Belge
╭──
Bürokrasinin,demokrasi açısından saydığımız bu sakıncalarına karşın demokrasiye katkıları da söz konusudur:[32]

·         Bürokrasi, demokratik bir toplumda siyasî bozulmayı ya da yolsuzluğu azaltır ve demokratik işlemlerin korunmasında bekçilik görevi yapar. Kurumların kararları standart kurallara göre alındığından kanun önünde eşitlik ilkesi temin edilmiş olmaktadır.

·         Teorik olarak, bürokratik personel politikası teknik niteliklere dayanacağı için işe girmedeki eşitsizlikler büyük ölçüde azalabilir. Ancak, uygulama burada belirtilmiş olan sakıncalı durumla sık sık karşılaşılmaktadır.

·         Siyasal süreçteki her aktör gibi bürokrasi de fayda en çoklaştırması peşindedir. Bürokrasinin amacı, bürosunu genişletmektir. Yani,daha büyük bir bütçe ve dolaysıyla daha iyi imkanlar, daha fazla nüfuz, daha fazla itibar şeklinde sıralanabilecek çıkarlar gözetmektedirler. Onlara konulan sınır dahilinde bürokratlar, kamu harcamalarını genişletme eğilimindedirler. “Bürokrat, kamu fonlarından pay kapmak için diğer bürokratlarla rekabet eder. Bürokratik rekabet piyasa rekabetinin yerine geçer.”[33]

 

 

3.2.4) Baskı Grupları

            Siyasetle birlikte var olagelmiş, zamanla çeşitli şekillerle kendisini siyasal arenada göstermiş, günümüzde ise demokratik yapılanmalar içerisinde en belirgin şekliyle tezahür etmiş olan baskı grupları siyasî alanda faaliyette bulunan yapılanmalardır. Kavramsal açıdan çıkar grubu ve baskı grubu arasındaki farklara değinmek gerekir. Çıkar grupları, ortak bir çıkar etrafında birleşmiş sosyal gruplardır. Baskı grupları ise, çıkar gruplarının özel bir durumunu teşkil etmekte olup, kendi çıkarları için siyasal iktidarı çeşitli yöntemlerle etkilemeye çalışan çıkar gruplarıdır. Yani, çıkar grubu ile baskı grubu arasındaki temel fark, siyasal iktidarı etkileme olayıdır. Bir çıkar grubu, kendi ortak çıkarları için siyasal iktidarı etkilemeye çalıştığı zaman bir baskı grubu kimliği kazanmış olur. Modern demokrasilerde baskı gruplarının bulunmadığı ve bunların siyasete karışmadıkları bir toplum bulmak çok zordur. Baskı gruplarının siyaset dışında kalmaları, siyasî partilerle ilişki kurmamaları mümkün olmamaktadır.[34] Baskı gruplarının siyasal faaliyetleri ülkenin kendine özel koşullarına göre değişik düzeylerde gerçekleşebilmektedir.
╰──
Görev listesi
A: Belgede "Bürokrasinin,demokrasi açısından saydığımız" ile "sık sık karşılaşılmaktadır." arasındaki kısmı, bu ikisi de dahil olmak üzere, hiç değiştirmeden aktar.
B: Aşağıdaki satırlarda "Screen dimensions: 480x855" geçen satırdan "pyautogui.click(x=975, y=48)" geçen satıra kadar, ikisi de dahil, olan kısmı "Screen dimensions" yerine "Screen size" koyarak yeniden yaz; geri kalan her şey aynı kalsın. Resimleri cevaba koyma.

Girdi
╭──
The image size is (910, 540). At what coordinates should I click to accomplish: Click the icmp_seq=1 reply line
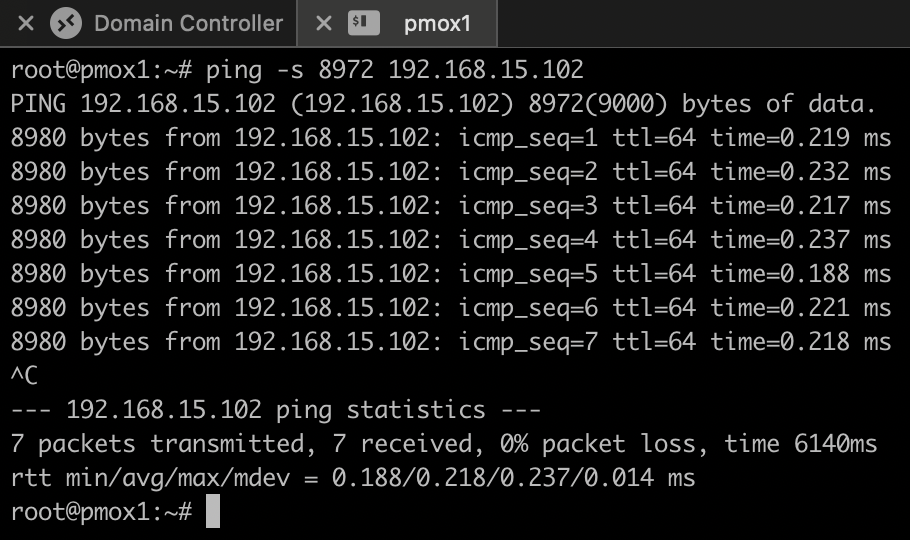coord(450,138)
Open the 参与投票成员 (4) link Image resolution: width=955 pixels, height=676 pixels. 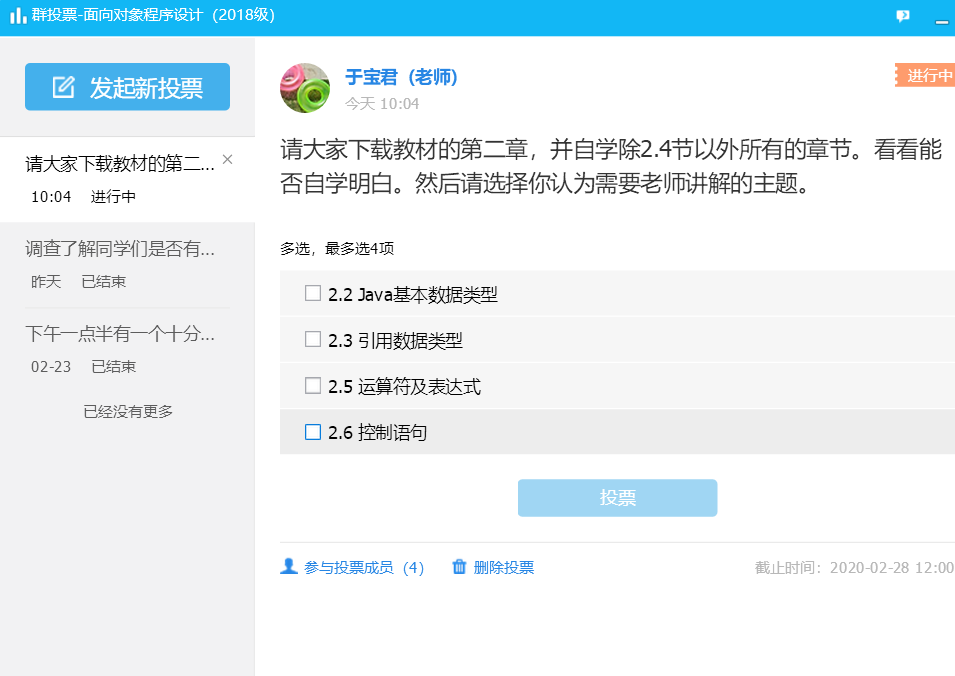pos(364,568)
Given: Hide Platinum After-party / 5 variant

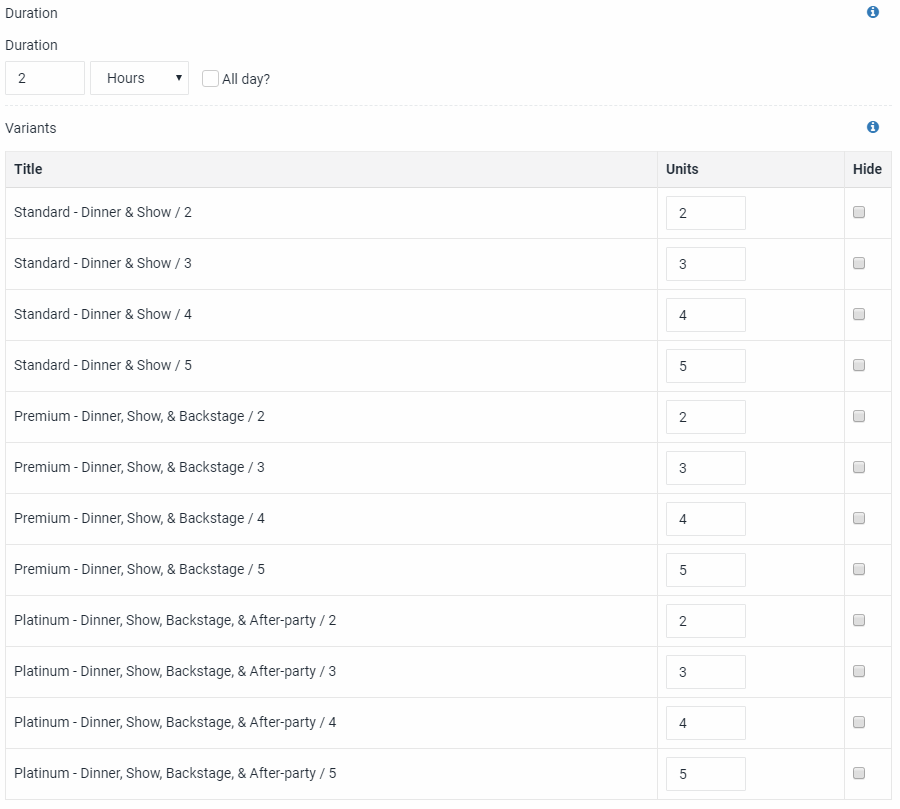Looking at the screenshot, I should tap(859, 773).
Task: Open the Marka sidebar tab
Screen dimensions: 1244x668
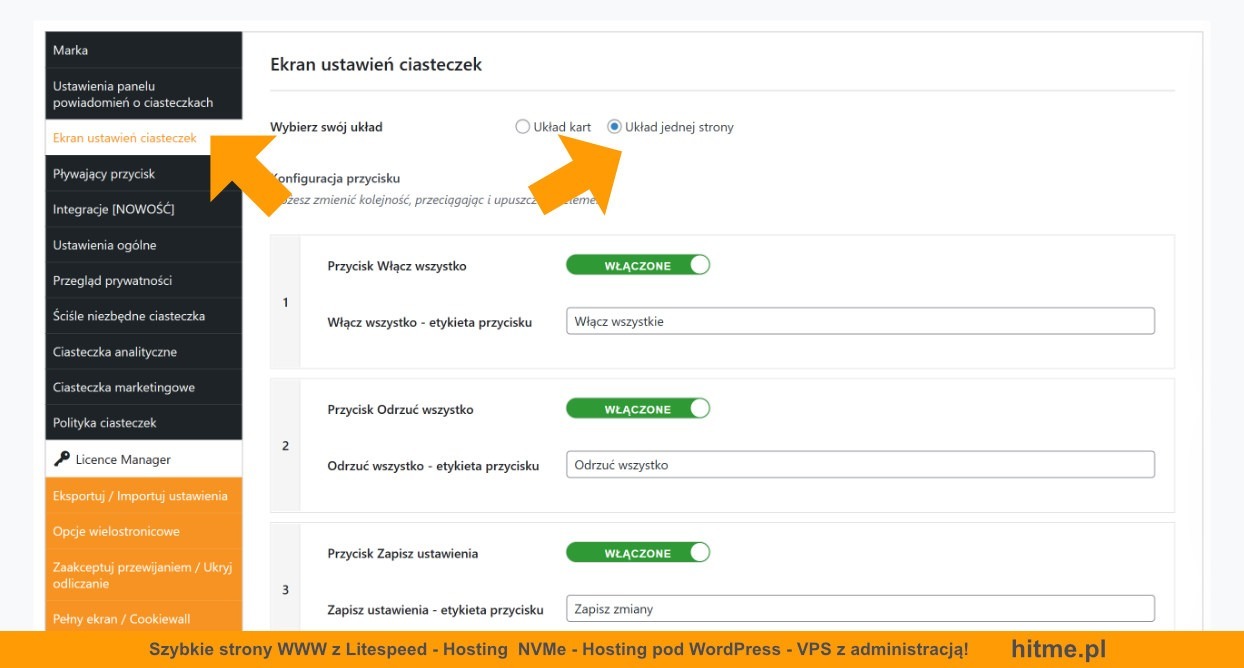Action: 143,50
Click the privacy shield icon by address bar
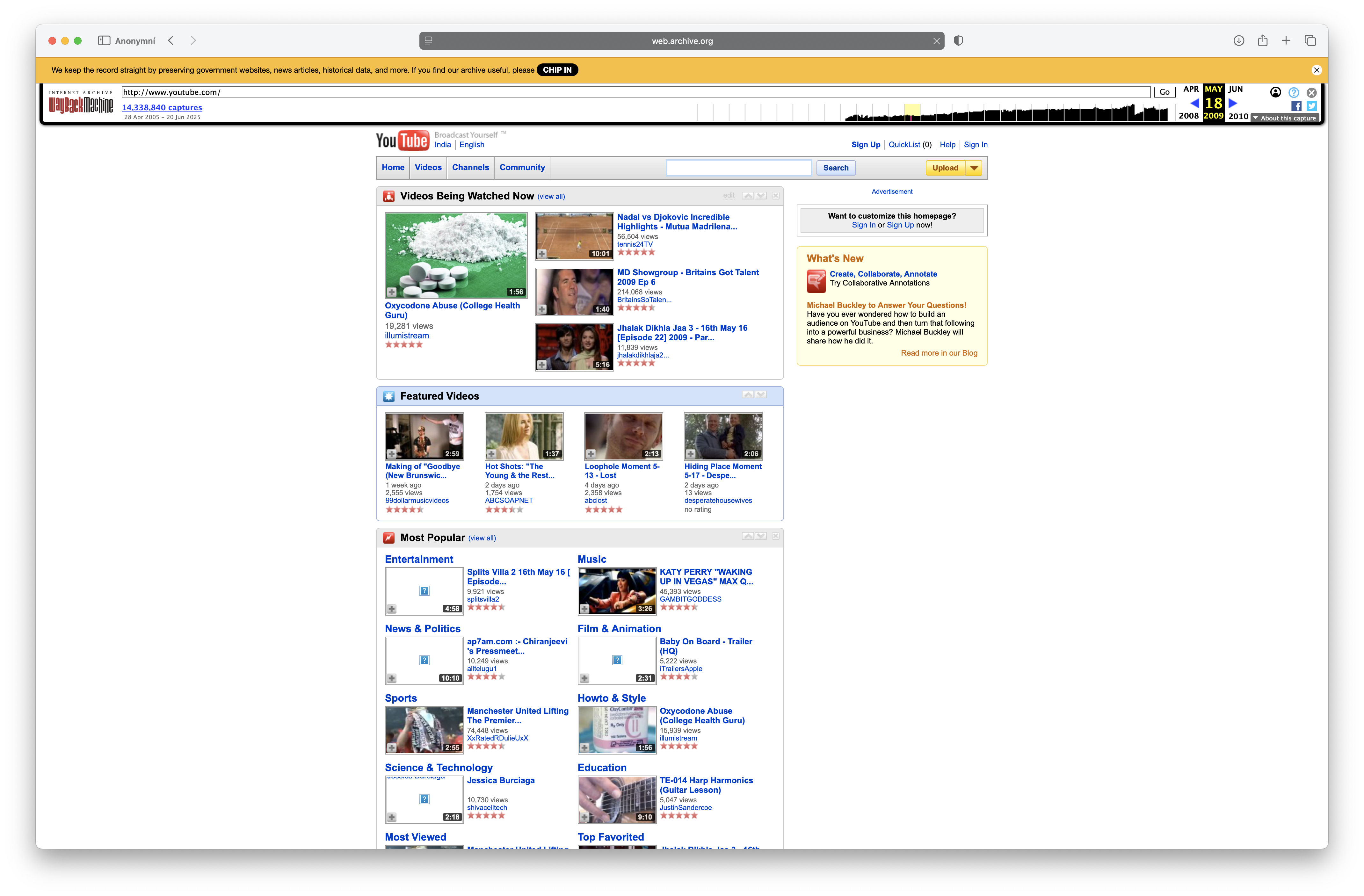Screen dimensions: 1364x896 (x=958, y=41)
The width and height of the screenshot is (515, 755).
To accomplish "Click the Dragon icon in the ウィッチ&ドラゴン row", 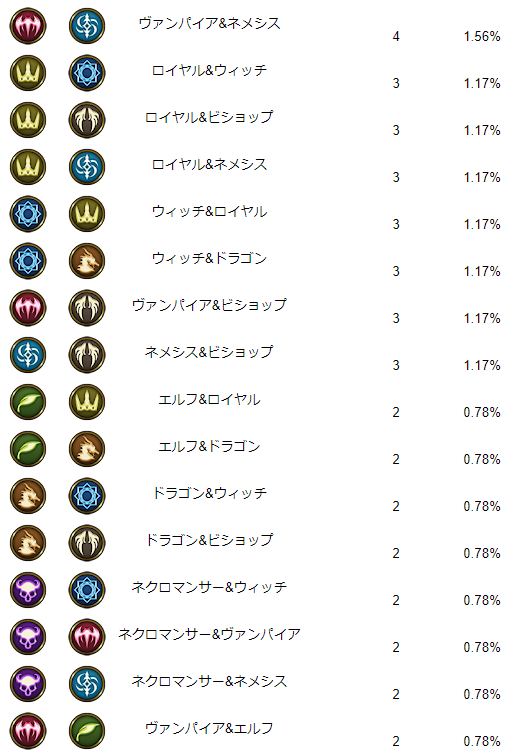I will pos(87,261).
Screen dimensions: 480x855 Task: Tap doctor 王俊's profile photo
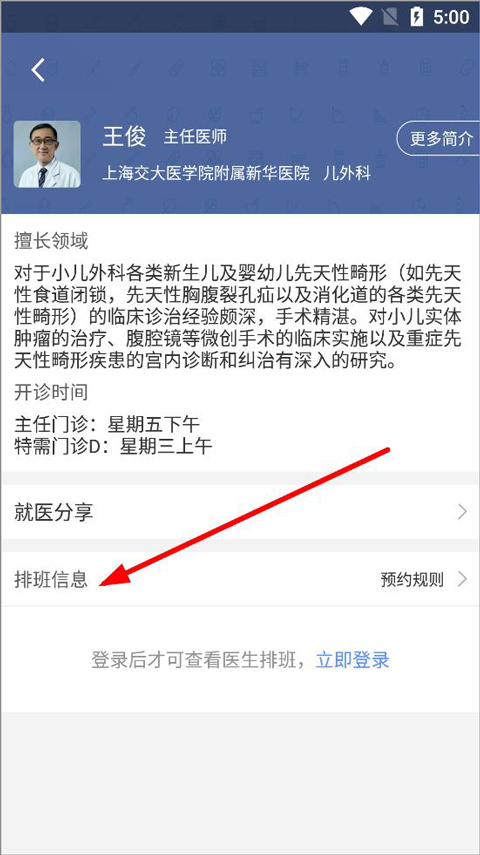click(x=47, y=154)
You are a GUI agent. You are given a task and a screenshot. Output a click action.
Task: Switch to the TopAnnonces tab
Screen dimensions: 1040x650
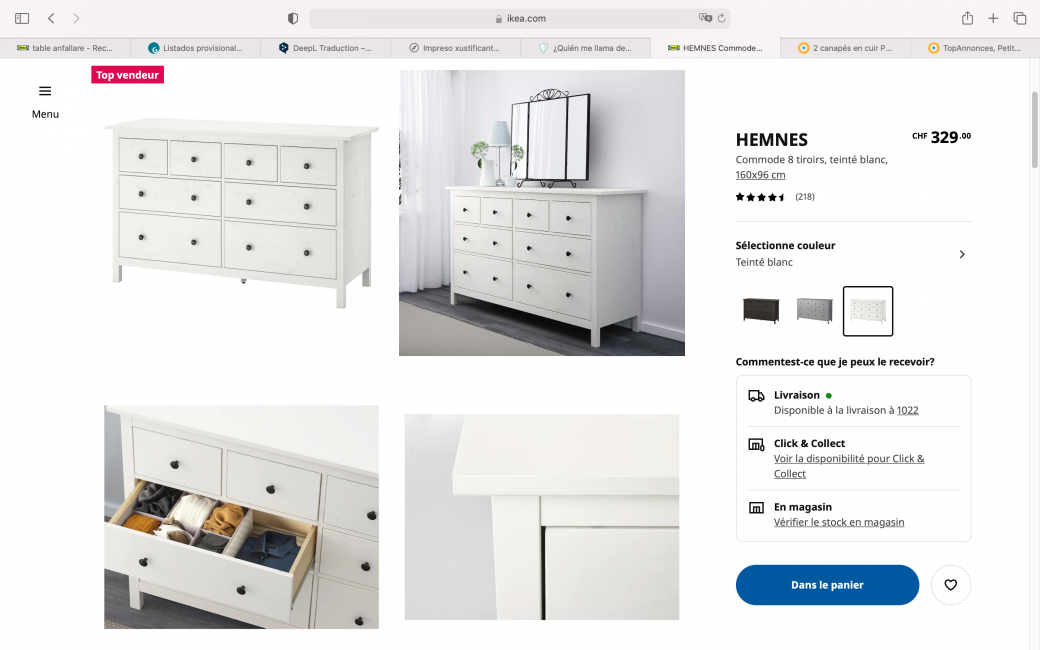pyautogui.click(x=975, y=48)

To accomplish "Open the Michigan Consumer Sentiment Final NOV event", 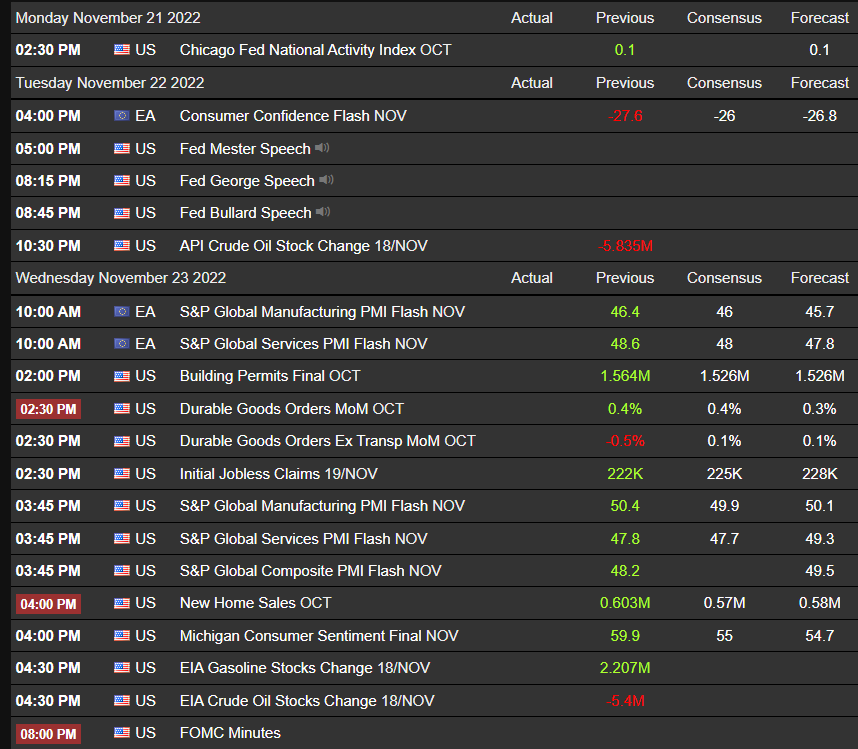I will coord(319,636).
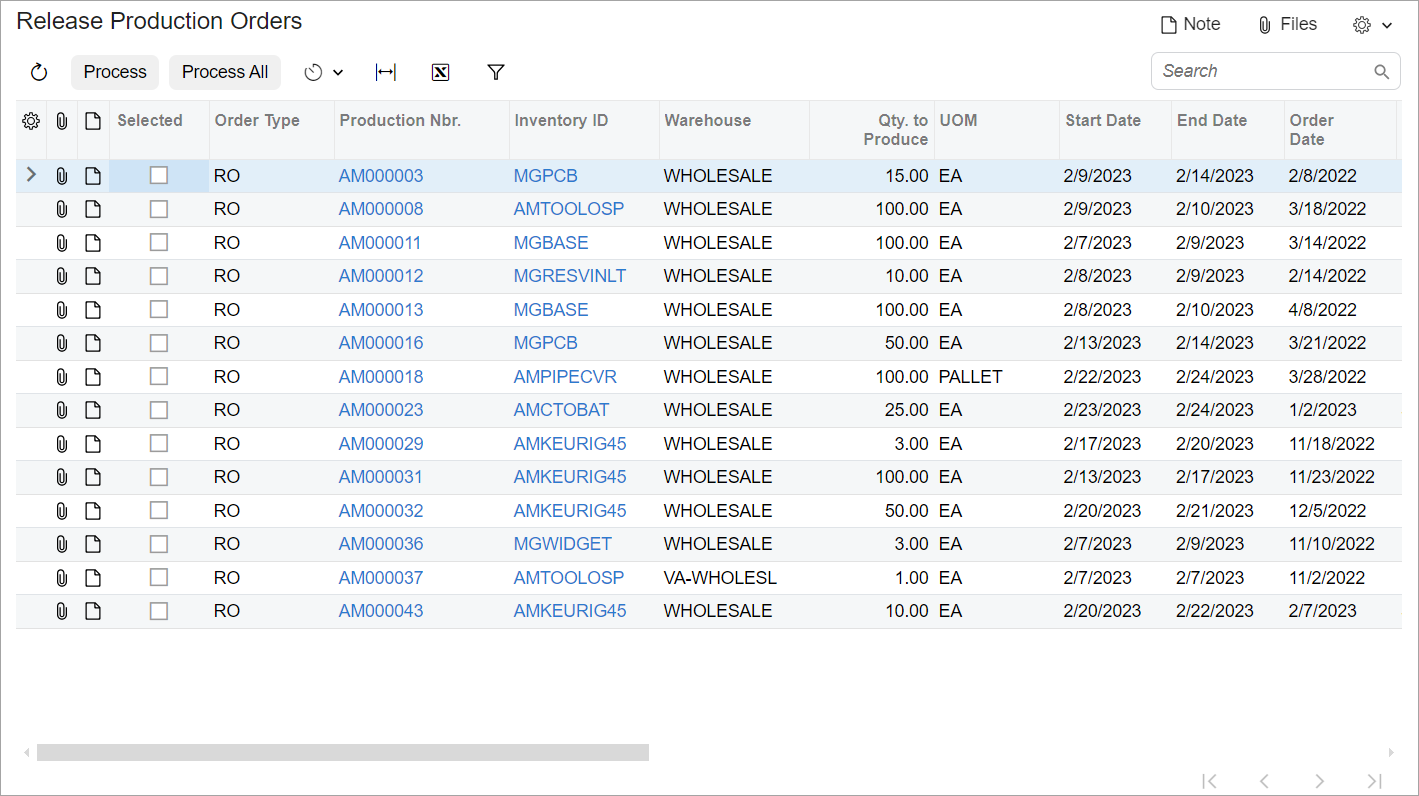The height and width of the screenshot is (796, 1419).
Task: Click the Refresh icon in the toolbar
Action: (39, 72)
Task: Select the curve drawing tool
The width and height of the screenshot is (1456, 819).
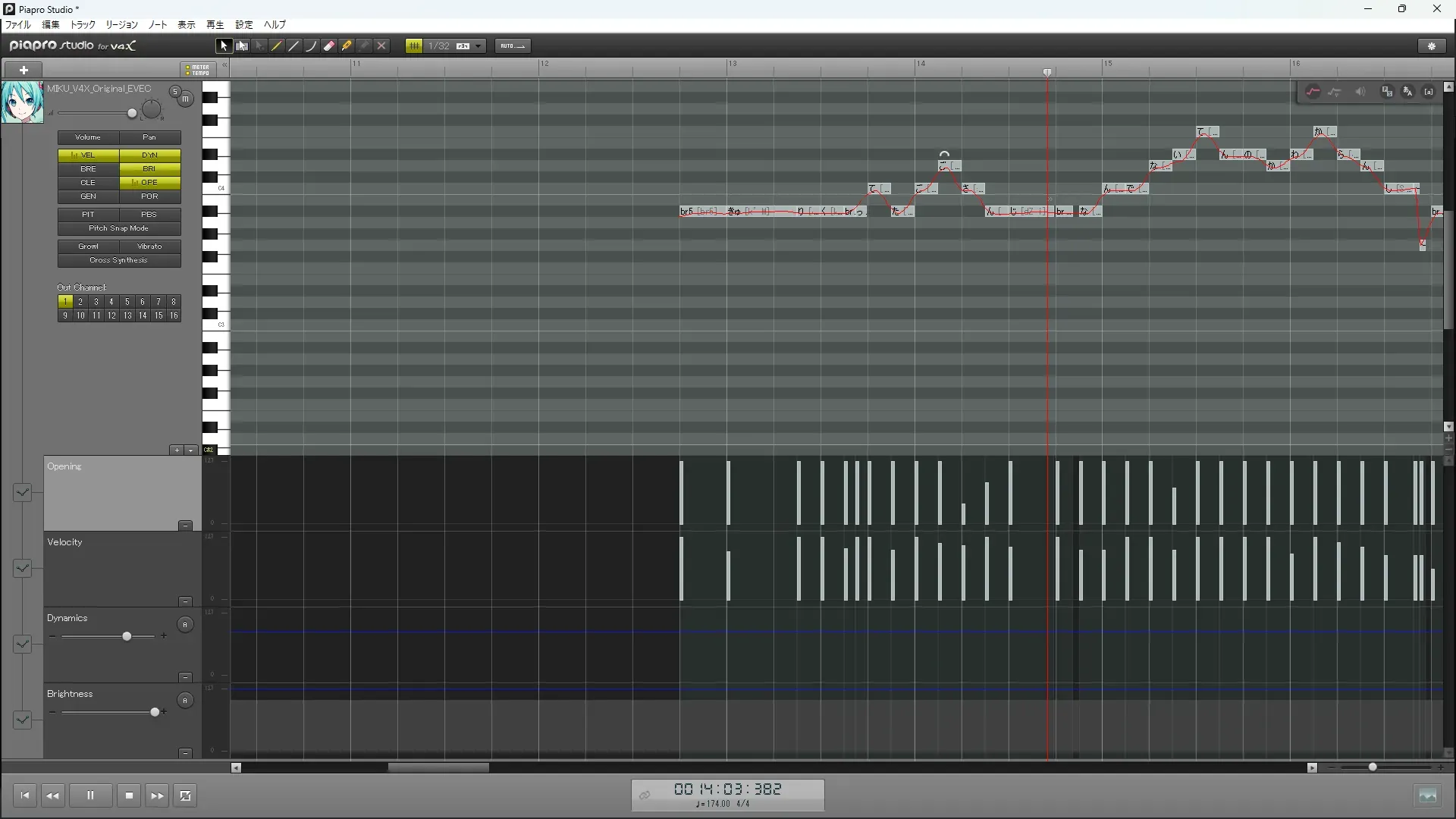Action: point(311,46)
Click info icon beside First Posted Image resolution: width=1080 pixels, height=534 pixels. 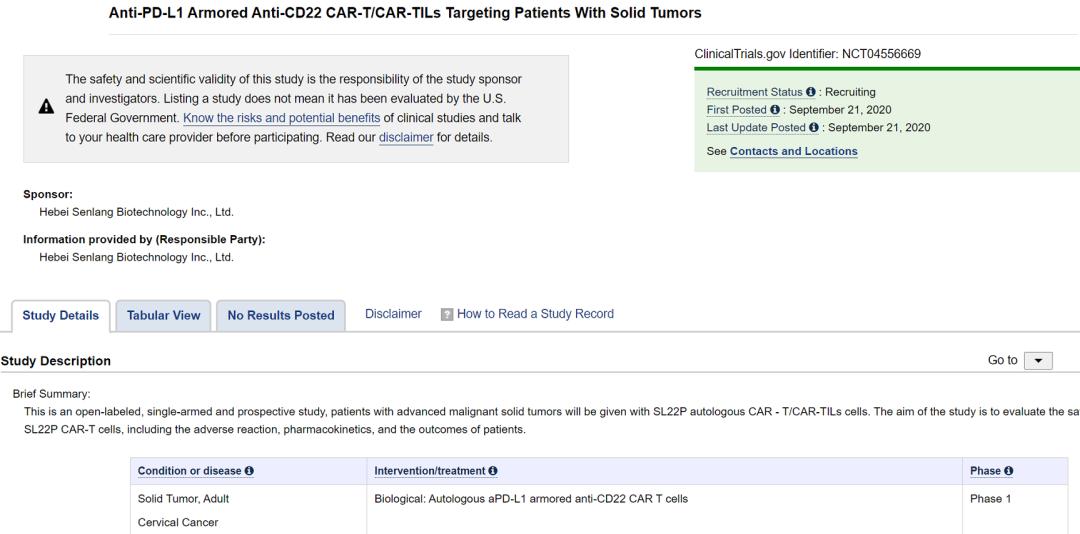pyautogui.click(x=775, y=110)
╰──
Cevaplar
A:
Bürokrasinin,demokrasi açısından saydığımız bu sakıncalarına karşın demokrasiye katkıları da söz konusudur:[32]

·         Bürokrasi, demokratik bir toplumda siyasî bozulmayı ya da yolsuzluğu azaltır ve demokratik işlemlerin korunmasında bekçilik görevi yapar. Kurumların kararları standart kurallara göre alındığından kanun önünde eşitlik ilkesi temin edilmiş olmaktadır.

·         Teorik olarak, bürokratik personel politikası teknik niteliklere dayanacağı için işe girmedeki eşitsizlikler büyük ölçüde azalabilir. Ancak, uygulama burada belirtilmiş olan sakıncalı durumla sık sık karşılaşılmaktadır.

B:
Screen size: 480x855 Task: Tap doctor 王俊's profile photo
click(x=47, y=154)
You are a GUI agent. You are given a task and a screenshot. Output a click action.
Task: Switch to the TopAnnonces tab
Screen size: 1040x650
pyautogui.click(x=975, y=48)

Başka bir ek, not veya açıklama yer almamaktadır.